Peer review process
Revised: This Reviewed Preprint has been revised by the authors in response to the previous round of peer review; the eLife assessment and the public reviews have been updated where necessary by the editors and peer reviewers.
Read more about eLife’s peer review process.Editors
- Reviewing EditorTatyana SharpeeSalk Institute for Biological Studies, La Jolla, United States of America
- Senior EditorTirin MooreStanford University, Howard Hughes Medical Institute, Stanford, United States of America
Reviewer #1 (Public review):
Summary:
Knudstrup et al. use two-photon calcium imaging to measure neural responses in the mouse primary visual cortex (V1) in response to image sequences. The authors presented mice with many repetitions of the same four-image sequence (ABCD) for four days. Then on the fifth day, they presented unexpected stimulus orderings where one stimulus was either omitted (ABBD) or substituted (ACBD). After analyzing trial-averaged responses of neurons pooled across multiple mice, they observed that stimulus omission (ABBD) caused a small, but significant, strengthening of neural responses but observed no significant change in the response to stimulus substitution (ACBD). Next, they performed population analyses of this dataset. They showed that there were changes in the correlation structure of activity and that many features about sequence ordering could be reliably decoded. This second set of analyses is interesting and exhibited larger effect sizes than the first results about predictive coding. However, concerns about the design of the experiment temper my enthusiasm.

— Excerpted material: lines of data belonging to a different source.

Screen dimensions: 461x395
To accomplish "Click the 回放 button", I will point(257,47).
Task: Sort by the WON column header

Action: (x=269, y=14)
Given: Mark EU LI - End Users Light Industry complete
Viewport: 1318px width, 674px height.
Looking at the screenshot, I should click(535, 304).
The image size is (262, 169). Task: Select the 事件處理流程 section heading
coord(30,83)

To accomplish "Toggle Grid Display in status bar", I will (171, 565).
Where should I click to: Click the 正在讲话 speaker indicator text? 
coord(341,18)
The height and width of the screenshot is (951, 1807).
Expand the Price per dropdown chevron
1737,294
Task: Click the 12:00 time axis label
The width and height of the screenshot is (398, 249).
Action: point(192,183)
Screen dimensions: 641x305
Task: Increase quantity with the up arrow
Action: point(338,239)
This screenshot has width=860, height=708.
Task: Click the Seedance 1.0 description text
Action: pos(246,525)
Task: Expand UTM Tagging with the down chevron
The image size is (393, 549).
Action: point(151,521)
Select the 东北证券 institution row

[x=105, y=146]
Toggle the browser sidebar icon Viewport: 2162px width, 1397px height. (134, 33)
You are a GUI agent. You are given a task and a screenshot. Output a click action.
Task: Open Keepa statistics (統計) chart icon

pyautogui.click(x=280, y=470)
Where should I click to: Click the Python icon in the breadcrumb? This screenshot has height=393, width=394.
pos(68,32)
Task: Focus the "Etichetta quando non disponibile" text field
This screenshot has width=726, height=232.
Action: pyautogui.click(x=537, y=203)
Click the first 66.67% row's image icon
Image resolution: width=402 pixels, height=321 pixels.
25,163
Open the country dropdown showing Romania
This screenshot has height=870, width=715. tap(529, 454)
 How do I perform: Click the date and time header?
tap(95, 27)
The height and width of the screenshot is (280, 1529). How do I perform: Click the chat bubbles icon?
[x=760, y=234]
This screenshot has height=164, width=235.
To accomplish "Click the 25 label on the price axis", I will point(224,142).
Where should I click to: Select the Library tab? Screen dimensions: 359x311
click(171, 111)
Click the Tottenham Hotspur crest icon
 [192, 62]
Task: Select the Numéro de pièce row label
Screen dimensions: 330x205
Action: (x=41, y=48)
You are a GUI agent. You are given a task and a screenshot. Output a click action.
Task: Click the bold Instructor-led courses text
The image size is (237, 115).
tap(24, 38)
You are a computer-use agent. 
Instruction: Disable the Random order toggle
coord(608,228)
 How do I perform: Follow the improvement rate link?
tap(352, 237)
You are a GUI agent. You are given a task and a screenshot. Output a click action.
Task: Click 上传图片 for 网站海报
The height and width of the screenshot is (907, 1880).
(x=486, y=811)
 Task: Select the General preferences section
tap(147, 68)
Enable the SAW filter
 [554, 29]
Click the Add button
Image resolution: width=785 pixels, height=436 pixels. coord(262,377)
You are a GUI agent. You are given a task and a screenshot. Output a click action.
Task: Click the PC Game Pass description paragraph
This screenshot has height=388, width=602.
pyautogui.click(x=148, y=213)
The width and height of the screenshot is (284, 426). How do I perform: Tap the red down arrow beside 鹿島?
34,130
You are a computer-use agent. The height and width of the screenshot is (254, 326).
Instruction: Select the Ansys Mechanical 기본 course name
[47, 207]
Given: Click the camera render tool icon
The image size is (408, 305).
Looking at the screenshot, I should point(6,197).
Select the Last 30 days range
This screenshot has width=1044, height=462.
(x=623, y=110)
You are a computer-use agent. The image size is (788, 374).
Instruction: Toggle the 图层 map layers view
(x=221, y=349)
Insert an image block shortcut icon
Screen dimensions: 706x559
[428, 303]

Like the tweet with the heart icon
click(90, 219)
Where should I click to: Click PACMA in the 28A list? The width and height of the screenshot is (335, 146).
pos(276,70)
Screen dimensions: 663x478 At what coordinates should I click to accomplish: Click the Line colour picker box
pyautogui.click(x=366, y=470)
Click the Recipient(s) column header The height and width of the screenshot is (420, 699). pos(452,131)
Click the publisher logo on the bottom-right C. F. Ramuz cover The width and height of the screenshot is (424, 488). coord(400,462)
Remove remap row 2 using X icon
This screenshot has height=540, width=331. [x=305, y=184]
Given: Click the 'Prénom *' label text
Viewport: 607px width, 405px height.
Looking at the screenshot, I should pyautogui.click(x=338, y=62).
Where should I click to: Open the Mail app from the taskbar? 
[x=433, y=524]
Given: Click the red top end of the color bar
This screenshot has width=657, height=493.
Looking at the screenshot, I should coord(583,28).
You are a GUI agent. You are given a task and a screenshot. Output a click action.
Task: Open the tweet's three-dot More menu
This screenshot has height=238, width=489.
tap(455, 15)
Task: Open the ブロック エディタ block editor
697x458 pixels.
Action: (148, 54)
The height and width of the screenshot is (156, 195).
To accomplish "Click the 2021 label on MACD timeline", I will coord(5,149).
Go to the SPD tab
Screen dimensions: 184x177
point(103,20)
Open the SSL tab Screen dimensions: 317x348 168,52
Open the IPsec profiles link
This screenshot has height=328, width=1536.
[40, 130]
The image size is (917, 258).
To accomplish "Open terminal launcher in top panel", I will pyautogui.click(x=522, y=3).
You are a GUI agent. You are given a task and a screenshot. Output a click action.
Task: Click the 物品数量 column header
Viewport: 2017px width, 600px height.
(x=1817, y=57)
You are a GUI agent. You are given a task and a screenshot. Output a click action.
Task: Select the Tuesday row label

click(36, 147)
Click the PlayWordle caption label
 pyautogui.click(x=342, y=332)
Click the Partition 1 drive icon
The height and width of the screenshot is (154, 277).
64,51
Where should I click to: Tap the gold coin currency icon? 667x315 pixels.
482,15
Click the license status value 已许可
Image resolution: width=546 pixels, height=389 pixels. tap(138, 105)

The most recent version of this manuscript makes a few helpful changes (entirely in supplemental figures--the main text figures are unchanged). It does not resolve any of the larger weaknesses of the experimental design, or even perform single-neuron tracking in the one case where it was possible (between similar FOVs shown in Supplemental Figure 1).
Strengths:
(1) The topic of predictive coding in the visual cortex is exciting, and this task builds on previous important work by the senior author (Gavornik and Bear 2014) where unexpectedly shuffling sequence order caused changes in LFPs recorded from visual cortex.
(2) Deconvolved calcium responses were used appropriately here to look at the timing of the neural responses.
(3) Neural decoding results showing that the context of the stimuli could be reliably decoded from trial-averaged responses were interesting. But I have concerns about how the data was formatted for performing these analyses.
Weaknesses:
(1) All analyses were performed on trial-averaged neural responses that were pooled across mice (except for Supplementary Figure 6, see below). Owing to differences between subjects in behavior, experimental preparation quality, and biological variability, it seems important to perform most analyses on individual datasets to assess how behavioral training might differently affect each animal.
In the most recent draft, a single-mouse analysis was added for Figure 4C (Supplementary Figure 6). This effect of "representational drift" was not statistically quantified in either the single-mouse results or in the main text figure panel. Moreover, the apparent correlational drift could be accounted for by a reduction in SNR as a consequence of photobleaching.
(2) The correlation analyses presented in Figure 3 (labeled the second Figure 2 in the text) should be conducted on a single-animal basis. Studying population codes constructed by pooling across mice, particularly when there is no behavioral readout to assess whether learning has had similar effects on all animals, appears inappropriate to me. If the results in Figure 3 hold up on single animals, I think that is definitely an interesting result.
In the most recent draft, this analysis was still not performed on single mice. I was referring to the "decorrelation of responses" analysis in Figure 3, not the "representational drift" analysis in Figure 4. See my comments on Supplementary Figure 6 above.
(3) On Day 0 and Day 5, the reordered stimuli are presented in trial blocks where each image sequence is shown 100 times. Why wasn't the trial ordering randomized as was done in previous studies (e.g. Gavornik and Bear 2014)? Given this lack of reordering, did neurons show reduced predictive responses because the unexpected sequence was shown so many times in quick succession? This might change the results seen in Figure 2, as well as the decoder results where there is a neural encoding of sequence order (Figure 4). It would be interesting if the Figure 4 decoder stopped working when the higher order block structure of the task were disrupted.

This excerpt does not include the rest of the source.